In libraries, it is not generally useful to have an array of code units so they take the further step of converting to/from an array of bytes. byte values do range from -128 to 127, however, that's the Java interpretation as two's complement 8-bit integers. As the bytes are understood to be encoding text, the values would be interpret according to the rules of the character encoding.

Because some Unicode encodings, have code units more than one byte long, byte order becomes important. So, at the byte array level, there is UTF-16 Big Endian and UTF-16 Little Endian. When communicating a text file or stream, you would send the bytes and well as having a shared knowledge of the encoding. This "metadata" is required for understanding. So, UTF-16BE or UTF-16LE, for example.
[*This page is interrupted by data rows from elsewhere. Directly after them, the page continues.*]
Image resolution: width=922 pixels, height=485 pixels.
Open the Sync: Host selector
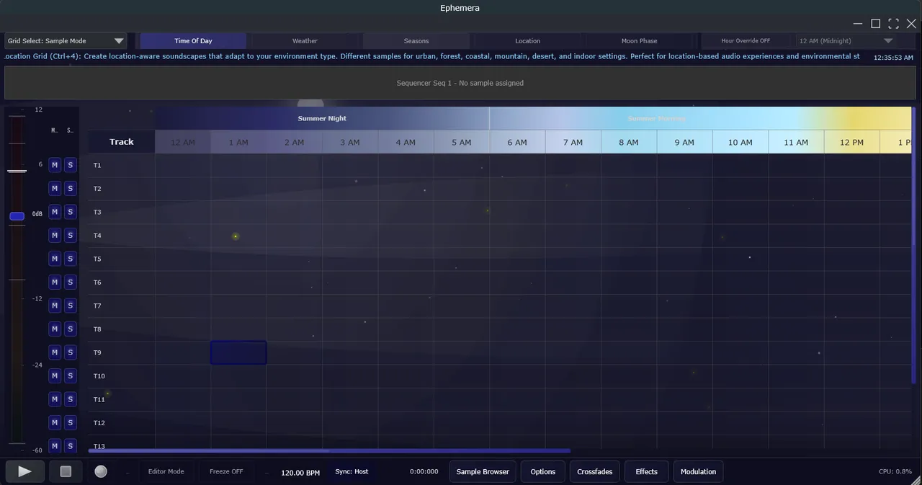(352, 472)
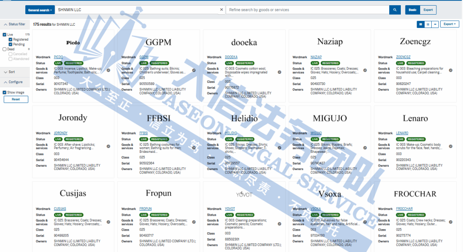Expand the Sort panel
This screenshot has width=463, height=252.
click(x=12, y=72)
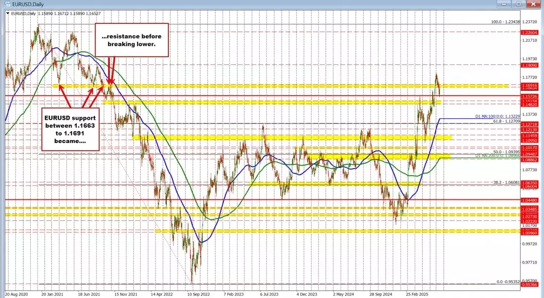Click the 10 Sep 2022 date on time axis
The height and width of the screenshot is (298, 544).
click(x=198, y=294)
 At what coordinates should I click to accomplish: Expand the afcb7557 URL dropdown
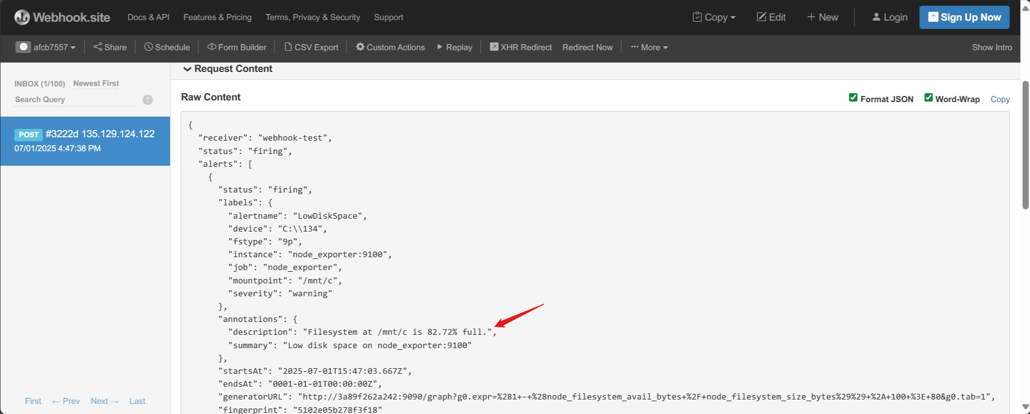46,47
To make that a bit easier, Unicode allows some metadata beginning of the file or stream to indicate the byte order. It is called the byte-order mark (BOM) So, the external metadata can share the encoding (say, UTF-16), while the internal metadata shares the byte order. Unicode allows the BOM to be present even when byte order is not relevant, such as UTF-8. So, if the understanding is that the bytes are text encoded with any Unicode encoding and a BOM is present, then it's a very simple matter to figure out which Unicode encoding it is and what the byte order is, if relavent.

1) You are seeing the BOM in some of your Unicode encoding outputs.

2) È is not in the ASCII character set. What would want to happen in this case? I often prefer an exception.

3) The system you were using, for your account, at the time of your tests, may have had UTF-8 as the default character encoding, Is that important to the way you want and have encoded your text files on that system?

1
votes

First question

For your first question: those bytes are the BOM code and they specify the byte order (whether the least or most significant comes first) of multibyte encoding such as UTF-16.

Second question

Every ASCII character can be encoded as a single byte in UTF-8. But ASCII is not an 8-bit encoding, it uses 7 bits for every character. And in fact, all Unicode character with code points >= 128 require at least two bytes. (The reason is that you need a way to distinguish between 200 and a multibyte code point whose first byte happens to be 200. UTF-8 solves this by using the bytes >= 128 to represent multibyte codepoints.)

'È' is not an ASCII character, so it cannot be represented in ASCII. This explains the second output: 63 is ASCII for the character '?'. And indeed, the Javadoc for the getBytes(Charset) method specifies that unmappable input is mapped to "the default replacement byte array", in this case '?'. On the other hand, to obtain the first ASCII byte array you used the CharsetEncoder directly, which is a more low-level API and does not perform such automatic replacements. (When you would have checked the result of the encode method, you would have found it to have returned a CoderResult instance representing an error.)

Third question

Java 8 Strings use UTF-16 internally, but when communicating with other software, different encodings may be expected, such as UTF-8. The Charset.defaultCharset() method returns the default character set of the virtual machine, which depends on the locale and character set of the operating system, not on the encoding used internally by Java strings.